Without the proper emphasis and understanding of the resurrection of the body and the life of the world to come, the transition between the two stages of Christian eschatology disappears. The transition then becomes an immaterial shift from one place or state to another. In many universalist frameworks, this is a shift for the temporarily condemned to share in the blessedness of the saints. In traditional Roman teaching, it becomes two stages experienced by the saved who proceed from a state of purgation to a state of blessedness while the condemned remain eternally condemned. Not only do these understandings distort Christian eschatology, but they are also at odds with the mission of the faithful to intercede for the departed, including the departed wicked. The prayers for the departed in the Divine Liturgy, in the memorial and funeral services, are not for the psychological assistance of the living faithful. They are offered as intercession for the salvation of those who have fallen asleep. The rituals associated with Soul Saturdays are no more ‘memorials’ in the bare sense than the Eucharist is. The Church ever intercedes, as a royal priesthood, for the life of the world and for its salvation, including the whole of humanity and the whole of creation.

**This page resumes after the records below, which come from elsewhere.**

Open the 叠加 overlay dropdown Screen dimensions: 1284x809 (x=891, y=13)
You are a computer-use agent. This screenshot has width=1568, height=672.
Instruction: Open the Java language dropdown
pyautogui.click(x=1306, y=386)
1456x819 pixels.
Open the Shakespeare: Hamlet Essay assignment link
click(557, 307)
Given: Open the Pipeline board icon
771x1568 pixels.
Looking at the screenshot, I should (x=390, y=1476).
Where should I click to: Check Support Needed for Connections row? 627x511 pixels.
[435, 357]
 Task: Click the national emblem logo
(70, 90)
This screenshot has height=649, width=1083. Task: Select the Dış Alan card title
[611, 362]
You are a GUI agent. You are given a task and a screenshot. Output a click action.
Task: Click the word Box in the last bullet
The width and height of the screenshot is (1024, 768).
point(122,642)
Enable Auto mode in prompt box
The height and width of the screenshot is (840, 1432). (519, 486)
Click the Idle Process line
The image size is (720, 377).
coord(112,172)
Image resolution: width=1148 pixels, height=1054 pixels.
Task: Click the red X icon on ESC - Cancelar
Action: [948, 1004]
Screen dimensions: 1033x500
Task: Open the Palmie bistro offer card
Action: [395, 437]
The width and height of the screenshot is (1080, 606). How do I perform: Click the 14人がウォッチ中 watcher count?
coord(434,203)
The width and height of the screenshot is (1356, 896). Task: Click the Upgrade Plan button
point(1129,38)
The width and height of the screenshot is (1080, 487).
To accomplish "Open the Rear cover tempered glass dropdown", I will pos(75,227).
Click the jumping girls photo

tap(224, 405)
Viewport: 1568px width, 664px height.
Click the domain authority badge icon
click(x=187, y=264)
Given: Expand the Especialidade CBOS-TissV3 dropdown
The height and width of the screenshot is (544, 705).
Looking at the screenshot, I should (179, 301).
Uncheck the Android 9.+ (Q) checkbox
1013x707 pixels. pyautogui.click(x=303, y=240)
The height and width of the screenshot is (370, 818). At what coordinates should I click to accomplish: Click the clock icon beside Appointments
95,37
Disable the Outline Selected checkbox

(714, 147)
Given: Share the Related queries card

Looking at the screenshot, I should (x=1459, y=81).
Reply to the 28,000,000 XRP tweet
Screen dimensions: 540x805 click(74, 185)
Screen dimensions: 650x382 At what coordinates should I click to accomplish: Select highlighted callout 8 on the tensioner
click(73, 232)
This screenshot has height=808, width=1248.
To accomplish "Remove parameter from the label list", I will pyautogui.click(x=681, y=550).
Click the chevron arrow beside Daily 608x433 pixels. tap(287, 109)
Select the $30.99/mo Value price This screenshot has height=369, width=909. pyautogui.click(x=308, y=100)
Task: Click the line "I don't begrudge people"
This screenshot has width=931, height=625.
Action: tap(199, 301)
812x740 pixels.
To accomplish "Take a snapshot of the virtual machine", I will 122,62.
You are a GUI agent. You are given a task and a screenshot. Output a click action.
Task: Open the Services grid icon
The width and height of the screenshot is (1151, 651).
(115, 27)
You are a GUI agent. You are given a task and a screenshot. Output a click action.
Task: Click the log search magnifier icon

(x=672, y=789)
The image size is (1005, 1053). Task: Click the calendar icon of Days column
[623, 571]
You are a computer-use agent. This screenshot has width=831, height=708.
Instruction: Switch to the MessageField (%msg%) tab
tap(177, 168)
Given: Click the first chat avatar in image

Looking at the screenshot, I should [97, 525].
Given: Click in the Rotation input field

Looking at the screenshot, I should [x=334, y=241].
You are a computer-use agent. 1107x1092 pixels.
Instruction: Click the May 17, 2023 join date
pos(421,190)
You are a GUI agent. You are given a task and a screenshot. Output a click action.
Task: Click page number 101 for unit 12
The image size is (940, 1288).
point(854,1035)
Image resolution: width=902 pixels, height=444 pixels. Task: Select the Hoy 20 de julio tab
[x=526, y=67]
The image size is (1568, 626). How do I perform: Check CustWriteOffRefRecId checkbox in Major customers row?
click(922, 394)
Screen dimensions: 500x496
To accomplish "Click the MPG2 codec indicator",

After St. Peter and the apostles have received their eschatological vision in the Apocalypse of St. Peter, the text culminates in a particular event in the life of Christ. Not, as one might expect, in Christ’s crucifixion or resurrection. Nor does this vision come in the context of one of Christ’s post-resurrection appearances to his disciples and apostles and then culminate in his ascension. Rather, it culminates in Christ’s transfiguration atop the holy mountain. Christian eschatology has never focused on bodiless states of reward and punishment. Rather, it has always focused on the redemption and transfiguration of the entire creation in Christ, including our shared humanity. The Christian hope concerns not only or even primarily our individual souls, but our bodies and this world which will be delivered from corruption and permeated by the glory of God. And this Christian hope is not one to be held as we sit back in an armchair. We are not commanded to hope that all may be saved, much less to stomp our feet and demand it of God. We are commanded to work and to pray and in so doing to cooperate with Christ in bringing about the fulfillment of all of creation.